Despite all the Adbusters talk of my teen years, I have never actually been a protest. Well, unless you count that time in first year when I covered a protest an increase in Ontario tuition fees for The Eyeopener. Which I don’t. Real protests have picket signs. And flyers saying things like “You need to know this for your own safety. And the safety of your children. Google it.” And people wearing the Guy Fawkes masks from “V for Vendetta.” Yes friends, I attended the Anonymous Picket 2008 Against Scientology yesterday in Amsterdam.

I don’t have any strong feelings against scientology or scientologists. It was my roommate heard about the protest and wanted to go, so I have her to thank for the weirdest experience of my life. (Seriously, it was weirder than Carnival.) The group met in front of the Burger King (the fast food giant here, McDonalds holds no candle) in Amsterdam Centraal at 1300. It was mandatory to cover your face for the protest to maintain anonymity and costumes were a bonus. Protesters were so serious that they wore them while smoking or eating in the wait before the march to begin. They only lifted their masks and revealed their human faces momentarily only when they could no longer ignore the basest of human needs (i.e.: eating fries, smoking.)

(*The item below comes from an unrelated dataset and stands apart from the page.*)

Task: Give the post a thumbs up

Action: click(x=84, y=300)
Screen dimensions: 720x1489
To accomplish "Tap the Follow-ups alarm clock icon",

The point was to look ridiculous but protest solemnly to mock the absurdity of scientology. I had the option to get a free white face mask (à la a full face version of the Phantom of the Opera) but I opted not to. My everyday clothing proved to be an effective enough protest attire. (Note the popped, Dracula-style collar.) As ridiculous as I felt with my scarf pulled up under my glasses, it was more uncomfortable than embarassing. And therein lay my dilemma while we walked down the streets of Amsterdam. On the streets, I was being gawked at by tourists and locals alike (but mostly tourists) who thought we were creepy. I wanted to take my scarf off because I did think we were creepy, it was hot and I wanted people to stop staring. But at the same time I was afraid of disapproval from the rest of the protesters. It was like in Fight Club when Marla is outed as The Tourist at the cancer support groups; I didn’t want to be called out. The entire thing was beginning to feel totalitarian to me. I wasn’t in the best state of mind, so I guess I didn’t get the joke at the time.

It was getting unbearable by the time we took a break after standing with a silent menace for about a minute in front of the Scientology Kerk. My friends and I decided to have a five-minute time out from the protest because I was getting too creeped out. This turned into us abandoning our picket signs and flyers in an alley next to a church. I never really gave scientology much thought. I always just thought it was strange how they could afford such a prime location on Yonge Street. I’m still iffy of how serious about bringing down scientology these people were or whether it was just a huge inside joke, but I don’t think I could have picked a better first protest.